Review: Glass Onion: A Knives Out Mystery

By Christian DiMartino

Rian Johnson’s Glass Onion: A Knives Out Mystery is one of more purely enjoyable films of the year so far; a film with a bit on its mind, but mostly, it just wants to deliver upon a good time. In this case, it’s kind of a great time. The film had a limited theatrical run this past week, and I was fortunate to catch it. But when it hits Netflix near the end of December, you’re going to want to take this opportunity. It surely is a treat.

I revisited the first Knives Out a few weeks ago, which I hadn’t seen since its release in 2019. Feels like a lifetime ago, considering the movie climate right now. That movie was a blast: a star-studded, funny, intricately written whodunit that was both a riff and a homage to Agatha Christie with a delightful Daniel Craig performance at the center of it. There was also a bit of political commentary to go with it. Glass Onion basically follows the same formula, but this time in an exotic, unique location. Shoot, if it ain’t broke.
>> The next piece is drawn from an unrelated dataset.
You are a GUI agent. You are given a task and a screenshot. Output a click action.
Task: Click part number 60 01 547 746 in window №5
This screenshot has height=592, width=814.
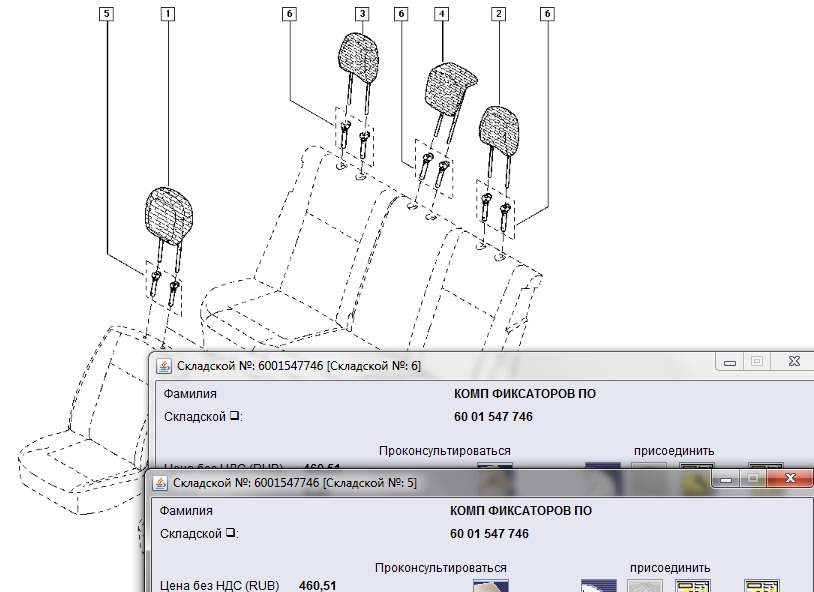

Except this isn’t a rehash. For me, this actually feels like a better time, if maybe not quite a better movie. Though, to be fair, I think I like Glass Onion as much as Knives Out. The flaw of Glass Onion is in its design. The title has two meanings: Edward Norton’s Miles Bron has a giant, awe-inspiring glass dome in one of his buildings at his giant mansion island thingy; the other I’ll leave to Craig’s Benoit Blanc to explain when you get around to seeing it. But basically, I knew who the killer was with about 50 minutes to go. Alas, I didn’t really care, because what Johnson has cooked up here is so much fun, and it’s so impeccably written that the journey getting to it is worth it. Particularly because it’s got a number of surprises and tricks up its sleeve (cameos, twists, etc.).

It’s kind of hard to talk about the success of Glass Onion without ruining it, so I’ll be keeping it brief. But like Knives Out, it’s pretty much Blanc and an attractive younger woman (the first one was Ana De Armas, here it’s Janelle Monae) versus a group of unlikable (but winningly, entertainingly unlikable) people. Said people are friends of Bron, who is massively wealthy. His friends include:

  • Lionel (Leslie Odom Jr.) who works closest to Miles. Great of a talent as Odom Jr. is, he’s weirdly underused here.
  • Duke (Dave Bautista), who is a pro-male YouTube influencer with his girlfriend Whisky (Madelyn Cline).
  • Claire (Kathryn Hahn), a senator up for election.
  • Birdie (Kate Hudson), a fashion icon (and an idiot) who has been in an out of trouble for racial insensitivity. Hudson is magnificent in this, two thumbs way up.

Specifically set in May 2020 (the lack of awareness some of these people have is made pretty clear from the start), these people receive a cryptic set of puzzles from Miles. After unlocking them, they receive a letter stating that they’re being invited to Miles’ island in Greece, and they are going to apparently be solving his murder. Also invited is Andi (Monae), Bron’s former business partner who recently had an uncomfortable legal battle with him. Also invited is the world renowned Blanc, who Bron apparently didn’t invite. They’re all brought to this island, Blanc suspects that any of these people are actually capable of murder, and… someone dies.

The production design from Rick Heinrichs is really unique and Oscar worthy. Actually I feel like that’s a pretty apt way to describe Glass Onion. I don’t really want to dive too into it, but watching this movie is such a delightful treat that I barely noticed two and a half hours had gone by. I benefitted from going in mostly blind, to the point where, I didn’t even know who the victim was. Craig is such a charmer, and the rest of the cast (the Odom Jr. issue aside) is really excellent; I was very happy to spend time with Norton and Hudson again, in particular. It’s a very entertaining, funny little movie that just delivered upon the great time you’d expect to have at it. I’m kind of blank on what else there is to say. I hear that it might get a theatrical re-release next month. I highly advise you seek it out, and see it the way it was intended to be seen.

I will say this though: Benoit Blanc may or may not be in a relationship with a man named Philip, who is played by an actor I love more than myself, and I gasped when he appeared in the movie. I won’t spoil the surprise, but you need to get the two of them together for the third movie. Have them in the Swiss Alps or something. Rian Johnson, you may take my notes as long as I receive partial credit. Much thanks.